== TASK DIRECTIONS ==
What lines below include the word "agent"? Copy each one.

-------- MATERIALS PROVIDED --------

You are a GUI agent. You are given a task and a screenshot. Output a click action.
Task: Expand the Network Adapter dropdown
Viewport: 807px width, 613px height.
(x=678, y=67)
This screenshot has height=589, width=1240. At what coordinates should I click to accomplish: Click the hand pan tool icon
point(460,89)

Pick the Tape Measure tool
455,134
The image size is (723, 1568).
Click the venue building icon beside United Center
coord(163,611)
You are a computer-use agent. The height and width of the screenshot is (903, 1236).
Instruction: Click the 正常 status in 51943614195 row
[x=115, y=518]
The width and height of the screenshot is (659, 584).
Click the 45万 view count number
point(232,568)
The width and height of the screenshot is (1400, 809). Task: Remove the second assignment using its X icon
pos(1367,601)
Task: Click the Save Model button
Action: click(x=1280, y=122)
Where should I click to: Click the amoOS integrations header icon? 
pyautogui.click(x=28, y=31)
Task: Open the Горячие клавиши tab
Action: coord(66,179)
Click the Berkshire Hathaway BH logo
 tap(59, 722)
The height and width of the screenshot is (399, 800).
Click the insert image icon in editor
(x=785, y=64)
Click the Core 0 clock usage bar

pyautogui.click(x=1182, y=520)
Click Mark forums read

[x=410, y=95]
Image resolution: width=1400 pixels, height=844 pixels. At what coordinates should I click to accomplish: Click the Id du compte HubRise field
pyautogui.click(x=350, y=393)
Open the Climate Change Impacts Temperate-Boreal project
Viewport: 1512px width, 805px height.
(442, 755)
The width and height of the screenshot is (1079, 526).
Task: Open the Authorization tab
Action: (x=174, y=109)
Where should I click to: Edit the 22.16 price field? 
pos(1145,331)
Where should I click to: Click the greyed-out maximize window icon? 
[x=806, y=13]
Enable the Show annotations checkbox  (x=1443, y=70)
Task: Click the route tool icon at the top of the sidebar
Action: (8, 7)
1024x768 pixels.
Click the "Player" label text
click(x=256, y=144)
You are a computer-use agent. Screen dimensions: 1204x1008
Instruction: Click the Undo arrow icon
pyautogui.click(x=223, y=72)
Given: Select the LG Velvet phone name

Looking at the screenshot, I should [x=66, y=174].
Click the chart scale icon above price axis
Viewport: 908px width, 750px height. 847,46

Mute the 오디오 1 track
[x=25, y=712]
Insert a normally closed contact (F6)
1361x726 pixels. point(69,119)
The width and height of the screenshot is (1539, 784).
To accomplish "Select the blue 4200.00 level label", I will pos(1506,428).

--------

== YOUR RESPONSE ==
You are a GUI agent. You are given a task and a screenshot. Output a click action.
You are a computer-use agent. The height and width of the screenshot is (903, 1236).
You are a computer-use agent. Screen dimensions: 1204x1008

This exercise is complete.